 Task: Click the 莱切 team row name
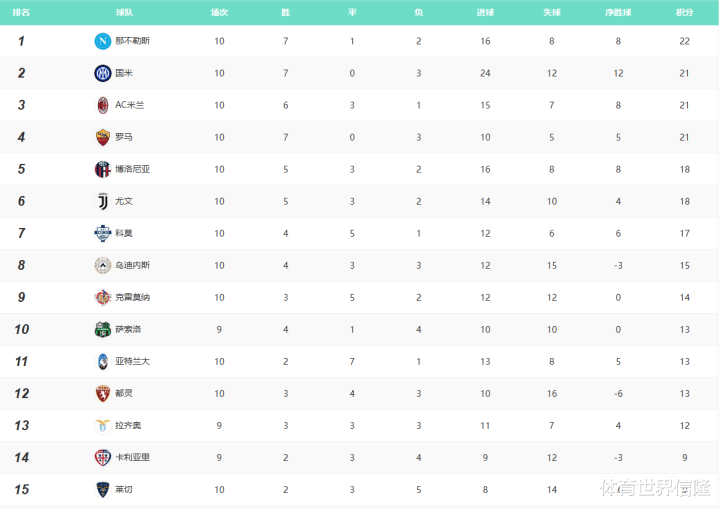click(x=124, y=489)
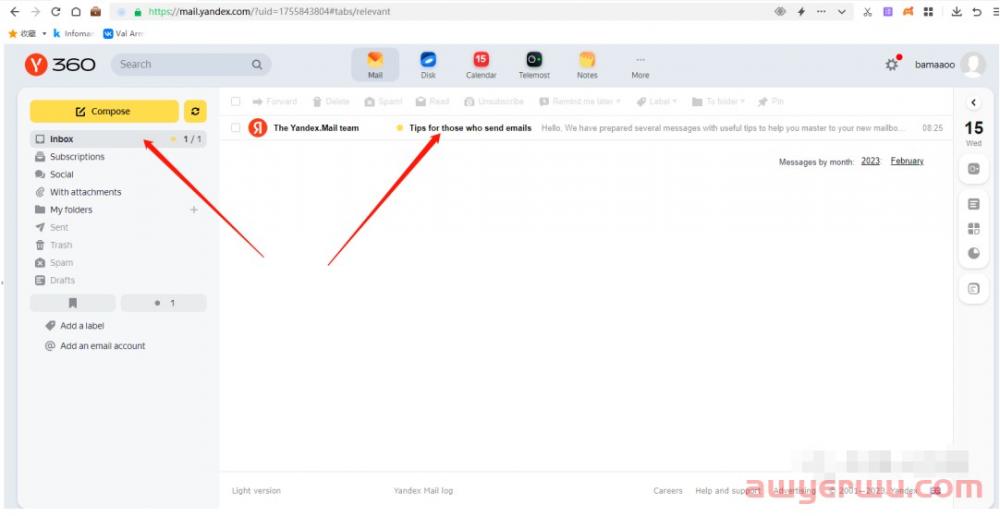1000x516 pixels.
Task: Click into the Search input field
Action: [x=180, y=65]
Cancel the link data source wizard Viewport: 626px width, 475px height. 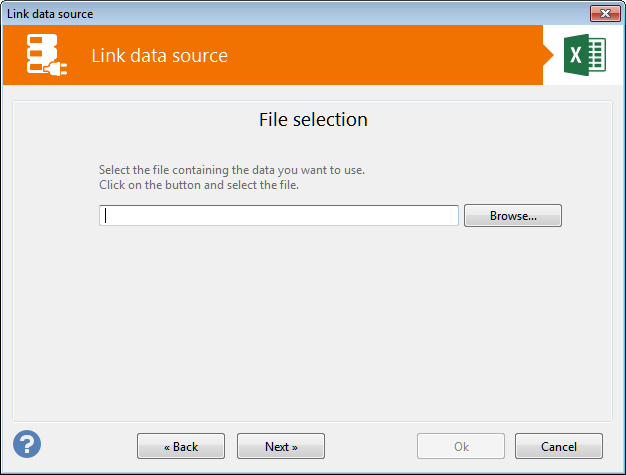[x=559, y=446]
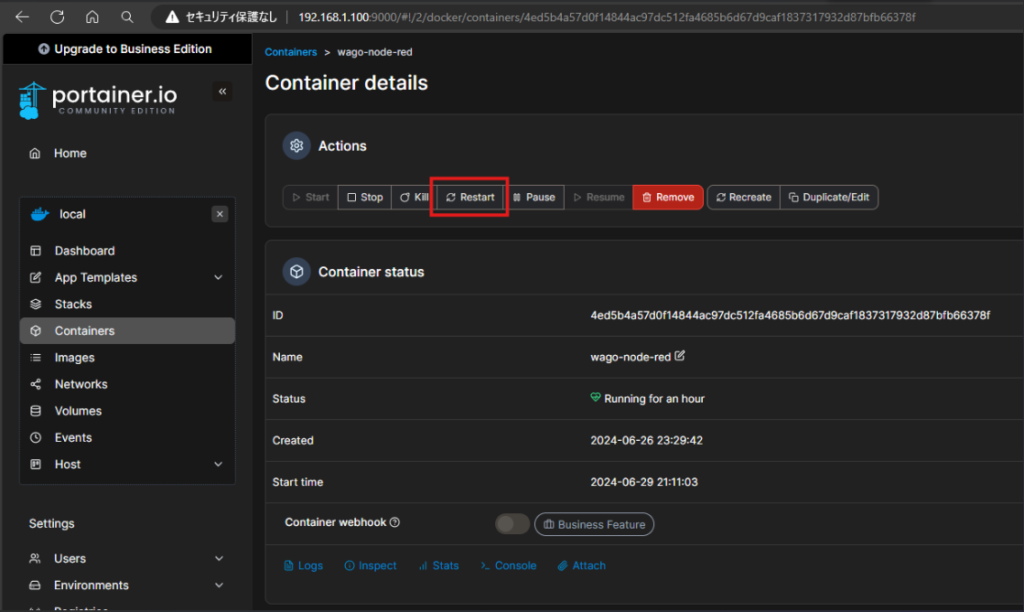Restart the wago-node-red container
Image resolution: width=1024 pixels, height=612 pixels.
(x=470, y=197)
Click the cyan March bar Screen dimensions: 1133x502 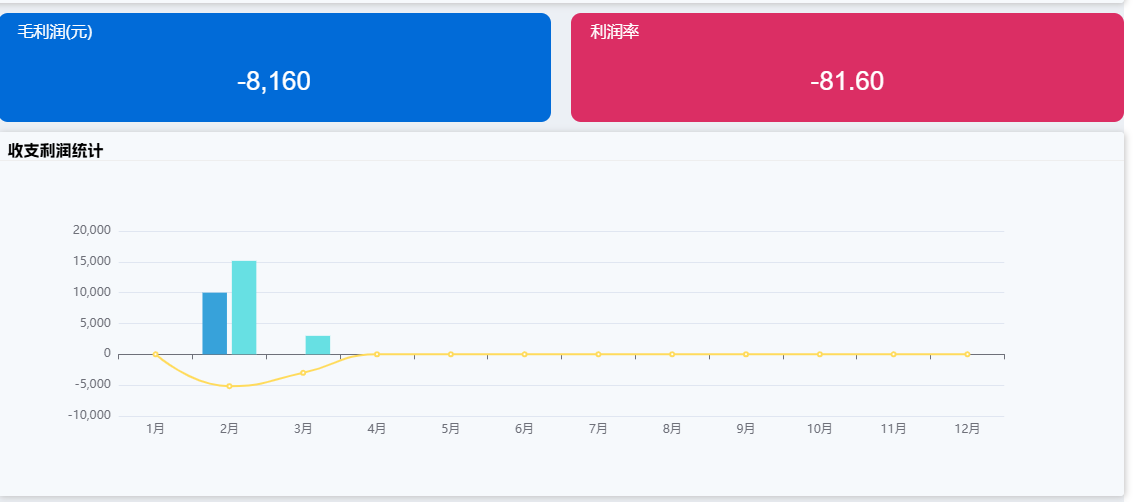click(x=318, y=345)
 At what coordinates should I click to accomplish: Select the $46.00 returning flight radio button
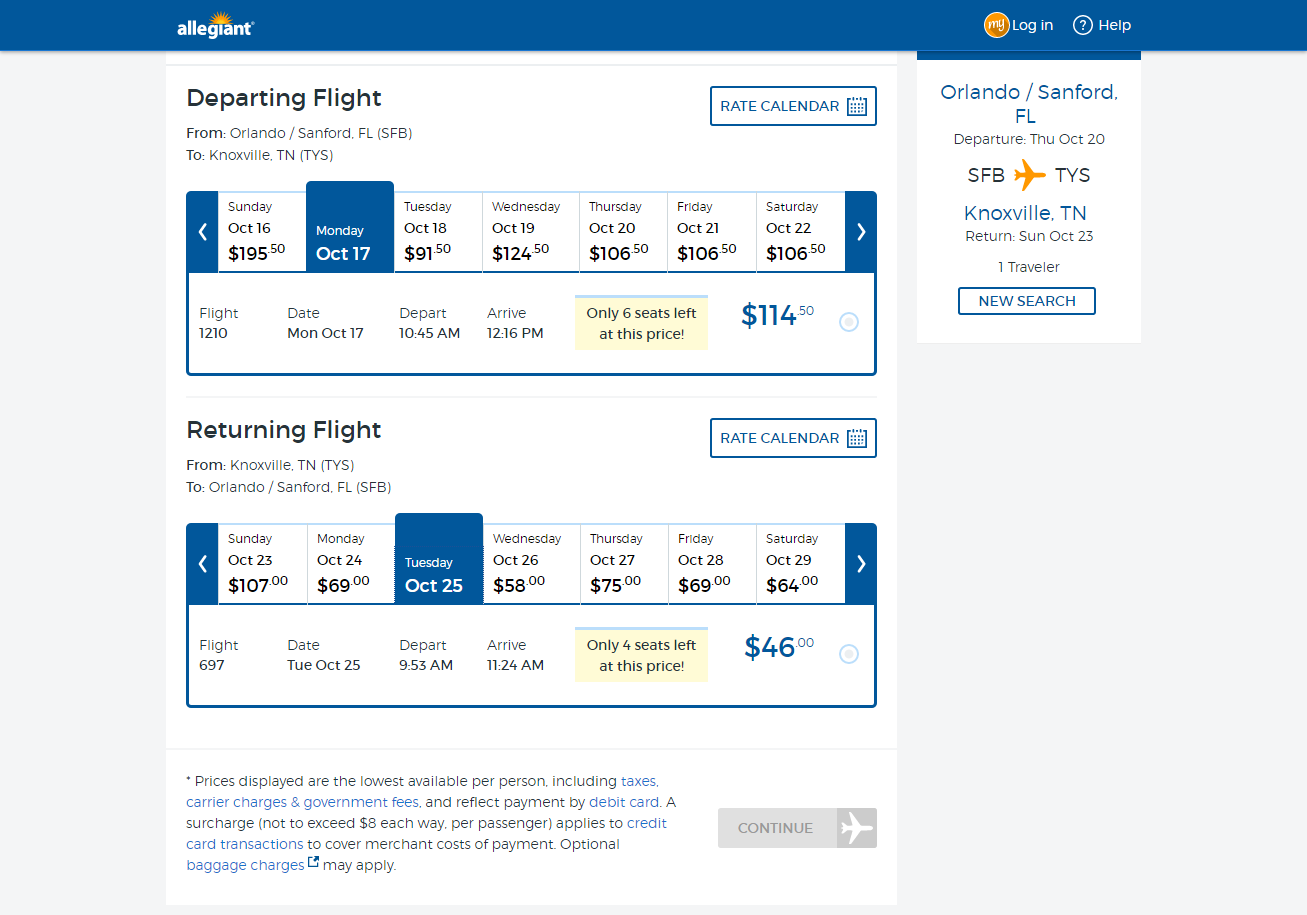point(849,654)
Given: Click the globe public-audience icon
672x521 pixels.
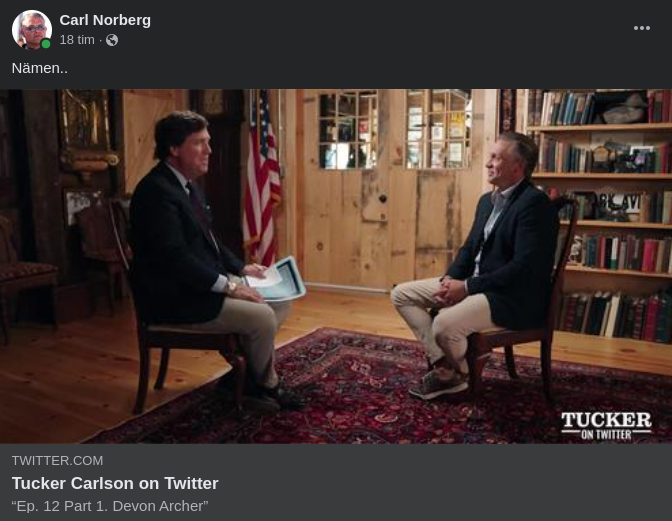Looking at the screenshot, I should tap(112, 40).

------------------------------------

- [THE TASK]: Please write out the lines above exactly, from the one that contains "Given: Click the globe public-audience icon" through the final line, and include none of the pictures.

- [RESULT]:
Given: Click the globe public-audience icon
672x521 pixels.
Looking at the screenshot, I should tap(112, 40).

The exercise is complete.